Дина заговорила об этом сама.

– Атаман уже был здесь? – спросила она взволнованно.

Тон, каким это было сказано, ее беспокойство – она даже забыла поздороваться – многое сказали Робису и отрезвили его. В Бельгию уезжала девочка со светлыми косами, а вернулась подруга Атамана. Как долго Робис ждал этого свидания – и вот оно настало! Но встреча оказалась совсем не такой, о какой он мечтал. Они стоят рядом, но по-прежнему разделены несчетными верстами, протянувшимися от Риги до Льежа.

Чтобы не выдать своих чувств, Робис пытался думать о чем-нибудь другом, хотя бы об оружии, но не мог. Мысли упрямо возвращали его к далекому прошлому. Он вспоминал нескладного, долговязого четырнадцатилетнего паренька, который впервые приехал с хозяином в уездный город Тукум. В тот день они торговали тыквой. От покупателей не было отбоя – тукумцы давно не видывали таких громадин. Вдруг к подводе подошла девочка с русыми косами. Паренек увидел ее, разинул рот и уже не в силах был отвести взгляда. Он даже дал лишний грош сдачи какой-то толстой тетке. Девочка долго и старательно изучала тыквы, затем выбрала самую красивую – с желтыми полосами, – положила в корзину и с трудом ее подняла. Паренек бойко соскочил с подводы и помог ей донести покупку до дома. Ее дом, к сожалению, оказался неподалеку.

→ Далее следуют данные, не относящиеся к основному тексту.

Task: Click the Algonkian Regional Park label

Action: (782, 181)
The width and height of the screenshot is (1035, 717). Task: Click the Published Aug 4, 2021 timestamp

А девочка за помощь даже и спасибо не сказала. Ушла и не оглянулась…

Зато брат, стоявший в воротах, сердито дернул ее за ухо:

– Как тебе не стыдно пользоваться чужим трудом! Эксплуатировать человека!…

Паренек получил от хозяина выволочку, но все равно был счастлив. Когда они возвращались на хутор, всю дорогу ему мерещилось серьезное личико девочки, ее грустные глаза и светлые, как лен, косы. Никогда он не видывал девочки подобной красоты.

Да и брат ее очень понравился пареньку. Впервые кто-то величал его человеком. Вот только непонятное слово «эксплуатировать» не давало ему покоя. Что оно могло означать?…

С тех пор он с нетерпением ожидал каждого базарного дня и всячески угождал хозяину, лишь бы тот взял его с собой в город. Если ему иногда удавалось хоть издали увидеть льняные косы, для него это бывало праздником. Позднее посчастливилось познакомиться – не с ней, конечно, а только с ее братом. Много новых непонятных слов понаслышался от него паренек и только со временем наконец научился постигать всю глубину их смысла…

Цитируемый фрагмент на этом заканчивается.